Pytorch and SQL

grrr · September 3, 2019, 5:57pm

We sometimes train models using annotations from multiple datasets. Merging multiple datasets into 1 and building dataloaders take a lot of effort and many, many for loops. I (only) recently found that organizing datasets into SQL tables and do merges/queries greatly reduces the amount of code I have to write and that probably saved a lot of my hairs.

In fact something like COCO annotations

{“license”: 5,“file_name”: “COCO_train2011
4_000000057870.jpg”,“coco_url”: “https://images_cocodataset_org/train2014/CC
OCO_train2014_000000057870.jpg”,“height”: 480,“width”: 640,“date_captured”"
: “2013-11-14 16:28:13”,“flickr_url”: “https://farm4_staticflickr_com/3153//
2970773875_164f0c0b83_z.jpg”,“id”: 57870}, …

can be represented as a SQL table with fields “license”, “file_name”, “coco_url”, “height”, “width”, etc. Merging annotations from two different datasets can be done by SQL joins based on image names/indexes. Dataloaders could be written to process and return rows of a data table.

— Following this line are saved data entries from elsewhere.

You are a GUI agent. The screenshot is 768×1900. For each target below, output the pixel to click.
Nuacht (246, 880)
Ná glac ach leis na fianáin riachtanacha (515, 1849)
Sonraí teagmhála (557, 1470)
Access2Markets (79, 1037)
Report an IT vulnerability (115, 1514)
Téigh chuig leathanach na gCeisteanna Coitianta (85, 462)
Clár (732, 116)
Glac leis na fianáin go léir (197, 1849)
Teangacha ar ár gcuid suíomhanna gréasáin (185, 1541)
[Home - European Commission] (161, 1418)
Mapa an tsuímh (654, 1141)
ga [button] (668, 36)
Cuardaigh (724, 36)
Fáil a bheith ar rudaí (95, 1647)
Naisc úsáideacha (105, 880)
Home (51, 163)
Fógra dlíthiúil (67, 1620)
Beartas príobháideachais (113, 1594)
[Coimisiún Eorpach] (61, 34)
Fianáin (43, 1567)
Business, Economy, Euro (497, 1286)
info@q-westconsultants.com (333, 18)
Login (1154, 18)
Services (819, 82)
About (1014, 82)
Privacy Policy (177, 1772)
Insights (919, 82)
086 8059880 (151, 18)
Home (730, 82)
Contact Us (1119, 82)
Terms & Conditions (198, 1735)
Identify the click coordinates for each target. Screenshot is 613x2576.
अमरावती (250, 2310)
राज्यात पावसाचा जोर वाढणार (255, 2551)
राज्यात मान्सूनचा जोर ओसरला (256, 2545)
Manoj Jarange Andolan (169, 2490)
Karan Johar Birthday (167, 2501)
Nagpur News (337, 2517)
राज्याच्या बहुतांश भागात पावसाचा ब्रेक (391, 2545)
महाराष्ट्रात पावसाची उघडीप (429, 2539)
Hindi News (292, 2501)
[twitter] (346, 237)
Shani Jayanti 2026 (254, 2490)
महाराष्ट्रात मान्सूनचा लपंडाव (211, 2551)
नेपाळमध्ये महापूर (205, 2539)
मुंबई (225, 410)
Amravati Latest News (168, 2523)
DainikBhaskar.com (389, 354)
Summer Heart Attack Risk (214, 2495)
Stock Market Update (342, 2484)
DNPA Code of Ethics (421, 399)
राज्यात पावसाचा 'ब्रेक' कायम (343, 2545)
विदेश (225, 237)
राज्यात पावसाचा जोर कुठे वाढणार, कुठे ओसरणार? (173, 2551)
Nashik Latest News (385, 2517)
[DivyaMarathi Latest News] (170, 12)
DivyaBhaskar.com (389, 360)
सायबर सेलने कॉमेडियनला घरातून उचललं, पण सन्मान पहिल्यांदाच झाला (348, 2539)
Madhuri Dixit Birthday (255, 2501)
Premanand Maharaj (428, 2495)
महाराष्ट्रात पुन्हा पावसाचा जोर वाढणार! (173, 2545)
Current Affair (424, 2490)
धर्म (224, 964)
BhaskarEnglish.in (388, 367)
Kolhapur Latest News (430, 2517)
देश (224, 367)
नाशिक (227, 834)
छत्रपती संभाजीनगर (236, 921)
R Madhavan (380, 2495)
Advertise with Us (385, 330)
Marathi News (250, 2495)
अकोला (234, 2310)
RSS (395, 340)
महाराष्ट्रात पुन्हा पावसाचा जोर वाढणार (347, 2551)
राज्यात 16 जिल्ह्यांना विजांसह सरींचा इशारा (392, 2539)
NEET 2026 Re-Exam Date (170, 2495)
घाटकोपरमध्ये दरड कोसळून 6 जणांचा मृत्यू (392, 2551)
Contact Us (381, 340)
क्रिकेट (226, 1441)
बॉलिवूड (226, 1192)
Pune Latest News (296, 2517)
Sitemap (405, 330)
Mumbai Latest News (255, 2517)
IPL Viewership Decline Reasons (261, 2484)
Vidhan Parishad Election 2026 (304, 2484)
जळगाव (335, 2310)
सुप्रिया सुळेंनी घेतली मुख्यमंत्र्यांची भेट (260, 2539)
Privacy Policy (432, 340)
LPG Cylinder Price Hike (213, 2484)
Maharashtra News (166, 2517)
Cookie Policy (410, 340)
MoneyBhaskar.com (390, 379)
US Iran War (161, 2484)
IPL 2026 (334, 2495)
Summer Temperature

I think PyTorch could implement something like “torch.db” to do this. Traditional databases can’t efficiently handle GPU tensors, so an opportunity for PyTorch is to enable fast joins of tables with tensors and potentially optimally manage GRAM/RAM/disk access.

RicCu · October 13, 2019, 3:04am

This issue talks about an internal FB framework that could benefit you. They were wondering if publishing it made sense and they were asking for input from the community, so you might want to check it out and comment on your use case.
I don’t really know the extent of that project nor whether it will ever be open source but it might be what you’re looking for.